◆ PROVIDED DATA
- Opening Delimiter -

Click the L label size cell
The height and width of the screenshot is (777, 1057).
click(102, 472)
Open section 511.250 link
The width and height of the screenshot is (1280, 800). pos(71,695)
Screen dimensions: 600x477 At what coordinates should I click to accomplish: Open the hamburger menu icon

- Closing Delimiter -
- Opening Delimiter -

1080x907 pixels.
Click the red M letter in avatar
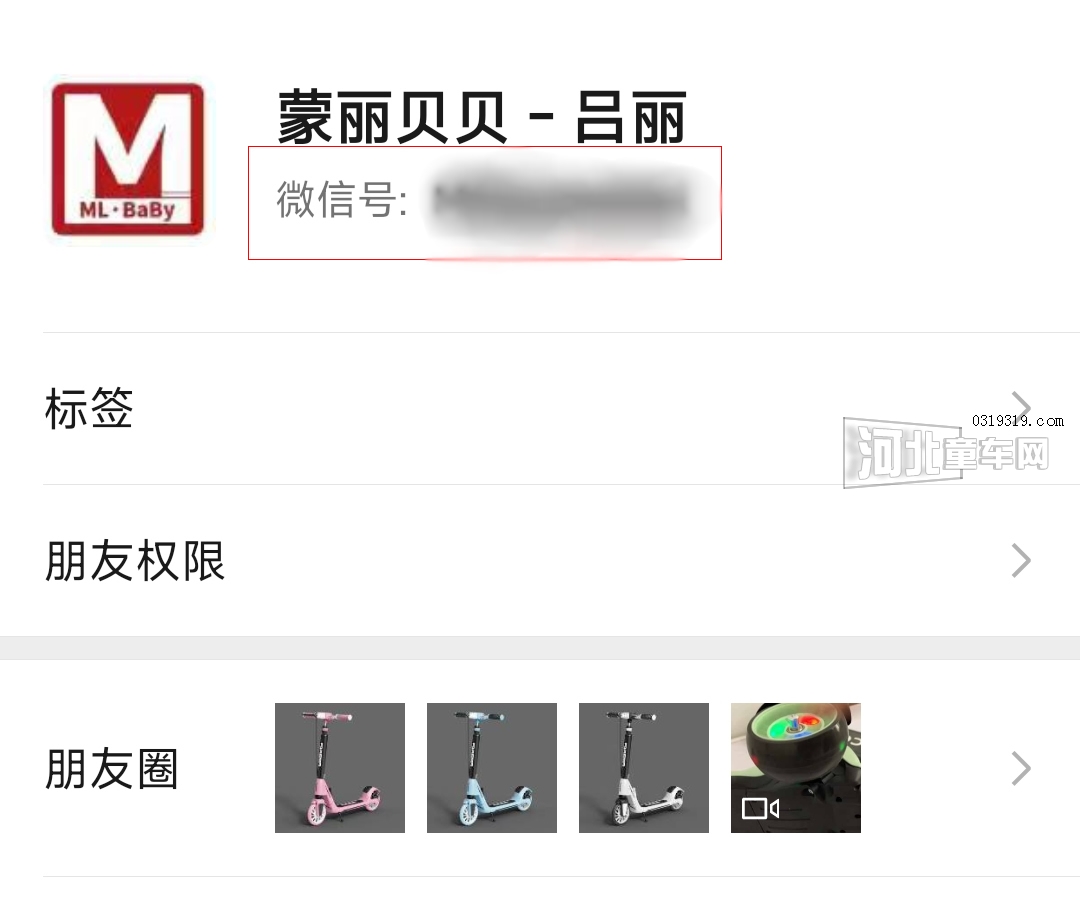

- Closing Delimiter -
- Opening Delimiter -

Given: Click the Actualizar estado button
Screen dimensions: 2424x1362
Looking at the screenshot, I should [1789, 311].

- Closing Delimiter -

◆ AIM OF THE TASK
Among the lines above, find the one with "The height and" and the one with "Screen dimensions: 600x477". Quote both and everything between them, exactly.

◆ SOLUTION TO THIS TASK
The height and width of the screenshot is (777, 1057).
click(102, 472)
Open section 511.250 link
The width and height of the screenshot is (1280, 800). pos(71,695)
Screen dimensions: 600x477 At what coordinates should I click to accomplish: Open the hamburger menu icon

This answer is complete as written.